L’éléphant de mer donne des coups de trompe, mais de trompe musicale, quand il éternue ou rugit contre un congénère. Entre deux bagarres, il est plutôt tranquille. Quand le « pacha » (grand mâle) se déplace sur terre, c’est la corvée : il faut traîner plus d’une tonne, ça ne vaut pas le coup, c’est pourquoi il a développé un art efficace de la sieste, ne sortant de sa léthargie que pour jeter un œil curieux aux envahisseurs.
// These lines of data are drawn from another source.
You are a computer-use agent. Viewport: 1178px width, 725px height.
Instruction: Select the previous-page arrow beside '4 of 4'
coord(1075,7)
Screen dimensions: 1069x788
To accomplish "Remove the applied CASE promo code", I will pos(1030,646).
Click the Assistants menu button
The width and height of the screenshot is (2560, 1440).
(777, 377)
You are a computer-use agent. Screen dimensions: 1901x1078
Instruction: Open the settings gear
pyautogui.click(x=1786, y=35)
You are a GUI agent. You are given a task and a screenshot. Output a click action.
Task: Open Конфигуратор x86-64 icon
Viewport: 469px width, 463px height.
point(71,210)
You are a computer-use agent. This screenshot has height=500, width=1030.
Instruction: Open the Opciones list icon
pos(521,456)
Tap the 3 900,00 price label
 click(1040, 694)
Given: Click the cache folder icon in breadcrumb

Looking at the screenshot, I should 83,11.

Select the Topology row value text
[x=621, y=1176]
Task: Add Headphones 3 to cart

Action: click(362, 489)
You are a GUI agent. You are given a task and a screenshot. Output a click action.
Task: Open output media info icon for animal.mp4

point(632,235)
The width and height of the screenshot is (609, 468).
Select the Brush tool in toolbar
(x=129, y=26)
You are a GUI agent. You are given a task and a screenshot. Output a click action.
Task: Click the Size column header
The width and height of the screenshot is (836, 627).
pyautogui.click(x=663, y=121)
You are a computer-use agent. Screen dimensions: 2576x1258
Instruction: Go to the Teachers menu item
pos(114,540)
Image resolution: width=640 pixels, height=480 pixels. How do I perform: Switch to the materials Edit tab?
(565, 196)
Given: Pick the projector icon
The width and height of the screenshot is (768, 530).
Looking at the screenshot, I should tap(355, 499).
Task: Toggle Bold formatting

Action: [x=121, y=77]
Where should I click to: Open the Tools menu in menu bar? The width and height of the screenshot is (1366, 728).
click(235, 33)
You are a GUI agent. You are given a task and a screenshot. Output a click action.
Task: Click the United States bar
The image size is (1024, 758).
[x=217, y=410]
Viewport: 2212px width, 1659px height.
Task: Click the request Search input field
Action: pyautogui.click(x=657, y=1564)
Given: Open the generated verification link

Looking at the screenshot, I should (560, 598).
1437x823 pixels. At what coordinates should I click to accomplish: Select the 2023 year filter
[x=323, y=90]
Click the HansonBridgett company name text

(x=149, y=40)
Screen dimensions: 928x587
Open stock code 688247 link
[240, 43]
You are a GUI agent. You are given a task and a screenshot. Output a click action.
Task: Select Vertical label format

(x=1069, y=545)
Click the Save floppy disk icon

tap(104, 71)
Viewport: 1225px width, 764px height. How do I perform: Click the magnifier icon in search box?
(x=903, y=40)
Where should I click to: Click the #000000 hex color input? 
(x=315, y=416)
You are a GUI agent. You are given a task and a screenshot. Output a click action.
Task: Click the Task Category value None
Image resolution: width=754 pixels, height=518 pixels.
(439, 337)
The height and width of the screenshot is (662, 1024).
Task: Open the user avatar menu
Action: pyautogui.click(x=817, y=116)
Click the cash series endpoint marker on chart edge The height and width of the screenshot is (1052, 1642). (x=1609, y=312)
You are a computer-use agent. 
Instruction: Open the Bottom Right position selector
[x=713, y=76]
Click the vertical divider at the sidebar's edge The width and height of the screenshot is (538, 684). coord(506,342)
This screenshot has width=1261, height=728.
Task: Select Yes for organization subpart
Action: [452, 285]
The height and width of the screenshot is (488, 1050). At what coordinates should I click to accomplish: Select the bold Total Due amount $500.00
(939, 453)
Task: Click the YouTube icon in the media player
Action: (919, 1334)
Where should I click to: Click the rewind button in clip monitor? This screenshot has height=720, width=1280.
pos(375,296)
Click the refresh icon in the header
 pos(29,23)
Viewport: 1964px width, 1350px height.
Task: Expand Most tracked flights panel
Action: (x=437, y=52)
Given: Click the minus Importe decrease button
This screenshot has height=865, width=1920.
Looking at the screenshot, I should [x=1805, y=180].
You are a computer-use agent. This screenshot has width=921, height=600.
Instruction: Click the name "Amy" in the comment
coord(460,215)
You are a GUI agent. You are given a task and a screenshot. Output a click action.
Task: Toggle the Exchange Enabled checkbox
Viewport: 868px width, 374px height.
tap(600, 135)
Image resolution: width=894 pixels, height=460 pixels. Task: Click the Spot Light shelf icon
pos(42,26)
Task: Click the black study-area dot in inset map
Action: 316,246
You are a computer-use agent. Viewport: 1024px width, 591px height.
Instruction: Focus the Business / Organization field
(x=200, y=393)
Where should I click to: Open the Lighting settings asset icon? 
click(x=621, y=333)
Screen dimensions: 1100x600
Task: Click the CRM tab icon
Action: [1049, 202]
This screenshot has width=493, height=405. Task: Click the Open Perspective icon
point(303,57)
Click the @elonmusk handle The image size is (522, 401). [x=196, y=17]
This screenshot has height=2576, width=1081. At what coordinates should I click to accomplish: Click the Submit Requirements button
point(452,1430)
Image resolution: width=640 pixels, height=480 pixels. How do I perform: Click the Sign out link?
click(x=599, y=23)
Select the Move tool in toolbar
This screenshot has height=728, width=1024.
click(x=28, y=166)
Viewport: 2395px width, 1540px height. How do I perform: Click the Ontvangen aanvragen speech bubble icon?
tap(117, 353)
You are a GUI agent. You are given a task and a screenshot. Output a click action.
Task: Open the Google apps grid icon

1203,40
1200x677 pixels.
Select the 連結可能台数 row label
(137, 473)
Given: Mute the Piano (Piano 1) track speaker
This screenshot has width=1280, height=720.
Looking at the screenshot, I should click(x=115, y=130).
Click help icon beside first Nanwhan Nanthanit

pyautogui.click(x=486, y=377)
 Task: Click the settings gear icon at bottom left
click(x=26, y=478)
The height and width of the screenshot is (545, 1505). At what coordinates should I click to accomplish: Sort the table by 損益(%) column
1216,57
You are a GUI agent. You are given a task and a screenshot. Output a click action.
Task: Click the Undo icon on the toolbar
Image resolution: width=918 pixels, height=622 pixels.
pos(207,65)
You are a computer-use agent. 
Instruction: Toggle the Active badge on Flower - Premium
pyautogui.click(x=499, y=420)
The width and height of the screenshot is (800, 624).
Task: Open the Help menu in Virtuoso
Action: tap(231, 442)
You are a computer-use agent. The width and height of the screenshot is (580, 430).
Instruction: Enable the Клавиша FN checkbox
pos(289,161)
Le léopard de mer n’est pas une légende, l’un d’entre eux était signalé ce matin aux abords de la base. Suzanne, notre accompagnatrice de la Réserve Naturelle, m’en fait un portrait inquiétant, version marine de son collègue de la brousse… Il ne s’est pas montré, se méfiant de cette petite caravane de bêtes bizarres enveloppées de Goretex© bariolés.

Jean-Paul

Dimanche 13 Septembre 2015

C’est l’hiver (Ile de la Possession, Crozet)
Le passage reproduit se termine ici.